The problems of testing 5G: Part 2

The problems of testing 5G: Part 2

Written by Mr Moray Rumney, on 1 Apr 2018

This article is from the CW Journal archive.

In the second part around 5G tests, Moray Rumney continues his deep dive into cellular testing as it affects 5G mobile smart phones, inc. 3GPP, LTE, OTA testing, RF Demodulation test methods.

In the first part of this article, I outlined the context for 5G and some key attributes of the New Radio (NR) air interface being developed by the 3rd Generation Partnership Project (3GPP).

Last month saw a major milestone with 3GPP approving the first version of the NR specifications. These are for the non-standalone (NSA) version of 5G which uses an LTE anchor carrier augmented by an NR carrier. The standalone (SA) specifications, or pure NR, are targeted for June 2018. But before we get too excited by the phenomenal progress being made by 3GPP in attempting to define 5G in half the time it took to define 3G and 4G, it is worth taking a closer look at what has just been published.

The Release-15 NR specifications comprise 82 technical reports and specifications covering everything from the physical layer through to network aspects. They can be found at www.portal.3gpp.org by entering '38' into the search field of the specifications tab. The specifications can be split into core requirements for what needs to be done (such as, basic RF aspects like power accuracy, signal quality, channel coding, signalling procedures) and performance requirements for the softer aspects of how well something needs to be done (for example, throughput performance in non-ideal conditions or time taken to search for a new cell).

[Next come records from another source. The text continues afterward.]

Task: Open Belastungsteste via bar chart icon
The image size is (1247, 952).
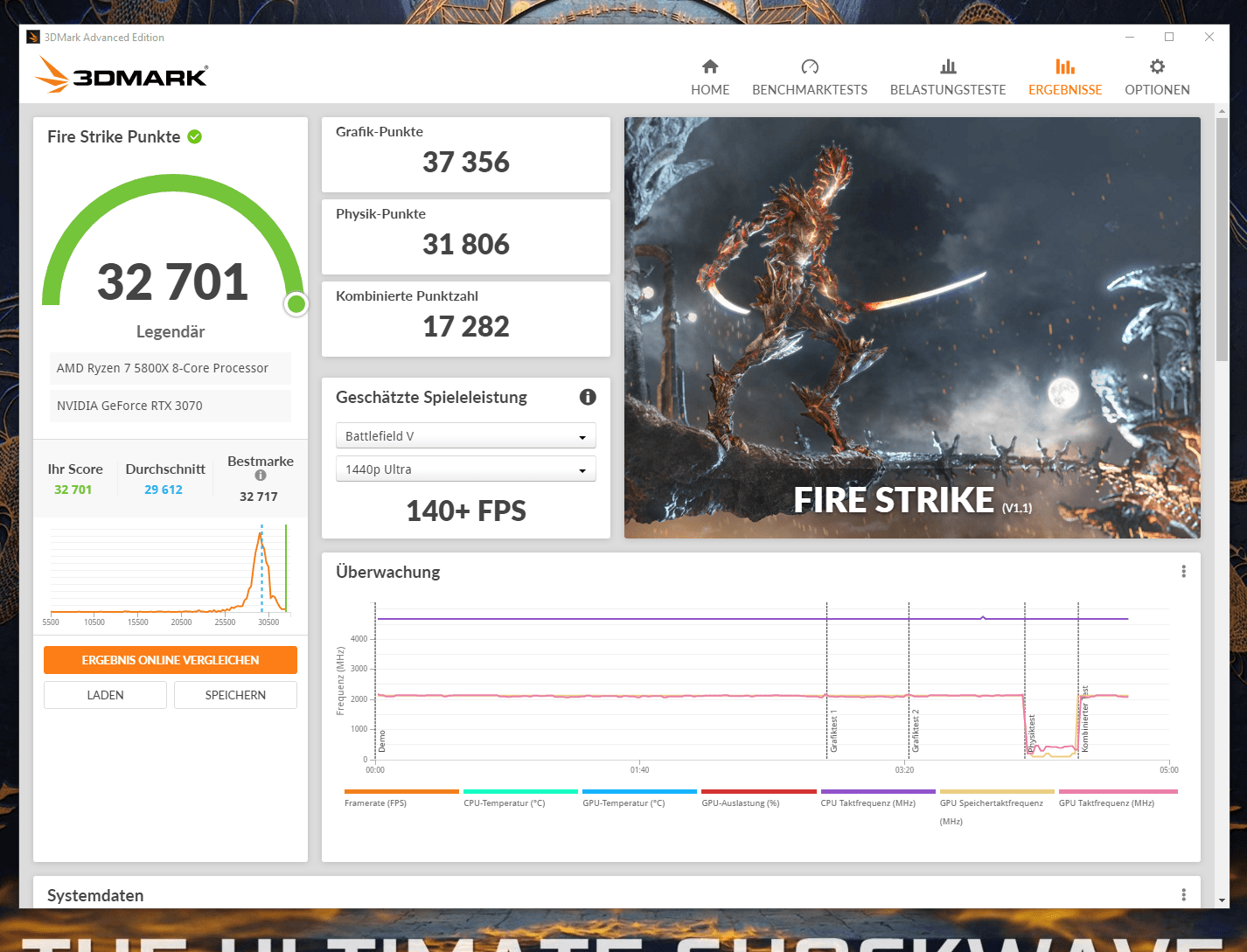Action: point(948,67)
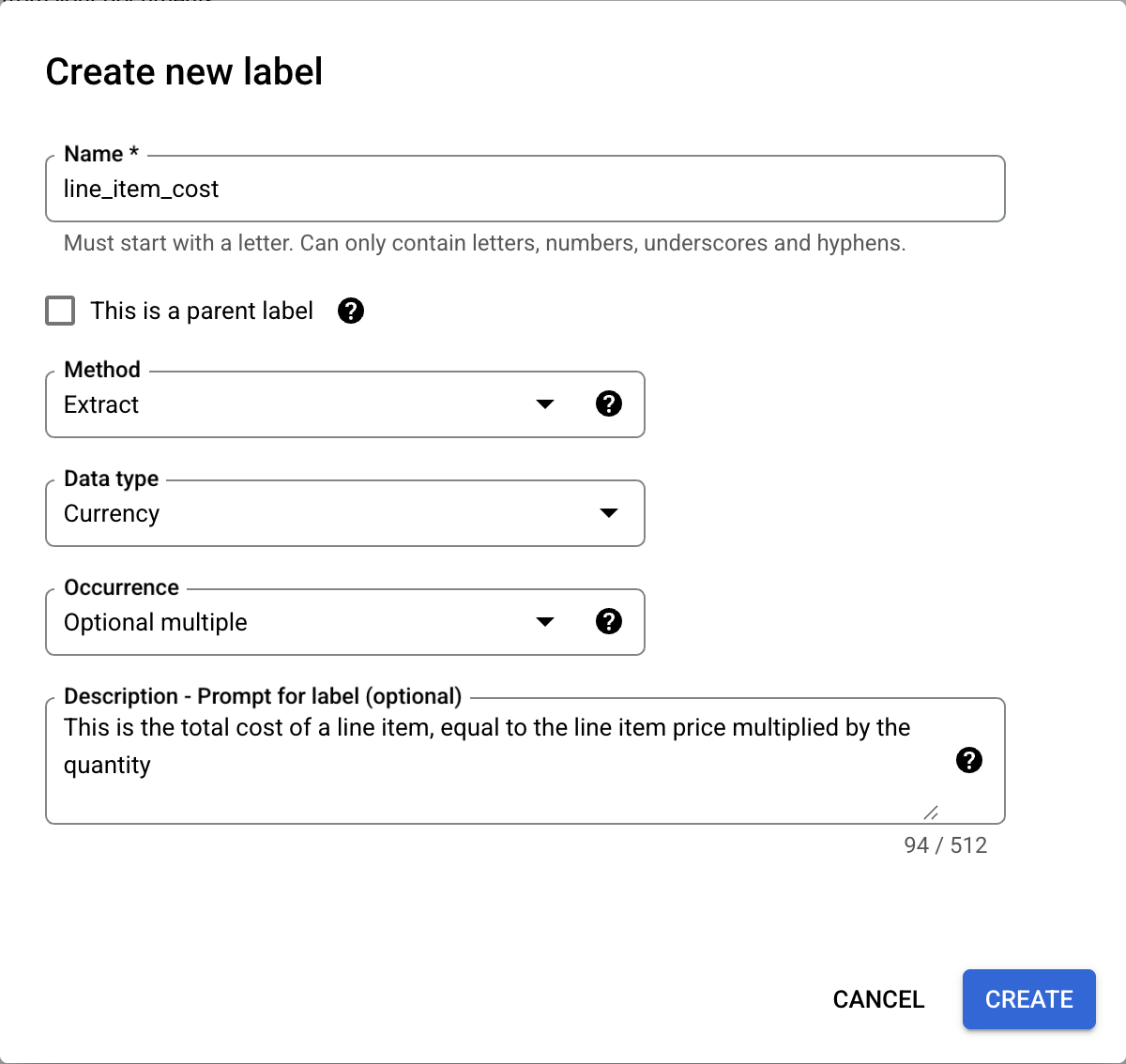
Task: Expand the Occurrence dropdown arrow
Action: [545, 622]
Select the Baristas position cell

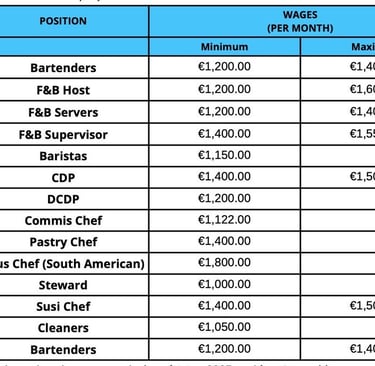[x=74, y=156]
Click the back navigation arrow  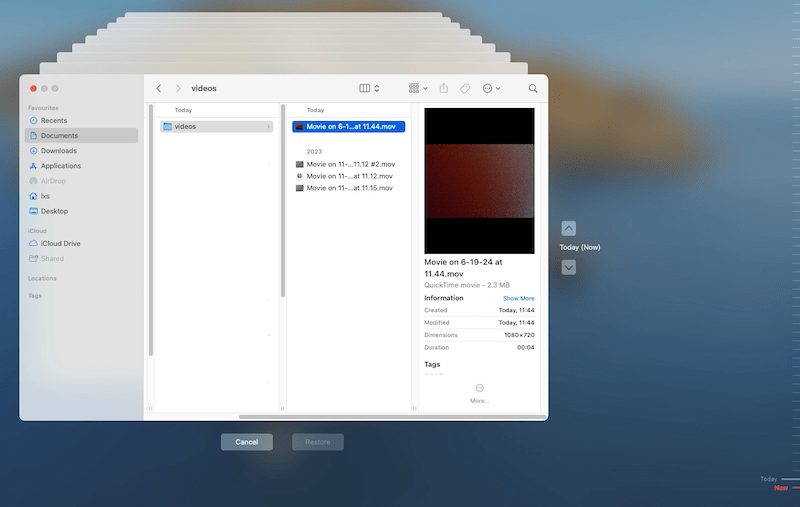point(158,88)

Testing processes we have been using since the days of Marconi are finished

rumBlue_Green

 

When the first LTE specifications were published in December 2008, they were quite comprehensive. However, the equivalent NR specifications in December 2017 only cover core specifications, with the performance requirements not being due until December 2018. In practical terms, this means we have a solid basis for NR at the physical and signalling layers, but only basic RF requirements and no radio performance requirements for another year. For that reason, the page count of the new NR radio specifications is only about a fifth of what LTE had first published.

In anticipation of the seismic changes in methods caused by the move to mmWave frequencies (> 24GHz, known now as Frequency range 2 or FR2), the test industry has been developing proposals throughout 2017 under a 3GPP 'testability' study item. The major driver here is that at FR2, the cables we have been using to connect test systems to the device under test (DUT) will not exist, and all conformance, and much lab testing will need to be done over the air (OTA).

OTA requirements

Another thing we have learned from 3G and 4G is that it is not just developing OTA test methods that has been challenging but also the specification of UE performance requirements. This fact became brutally evident in Dec 2017 when 3GPP decided, after five years of effort, to abandon attempts to agree SISO TRP requirements for LTE smartphones.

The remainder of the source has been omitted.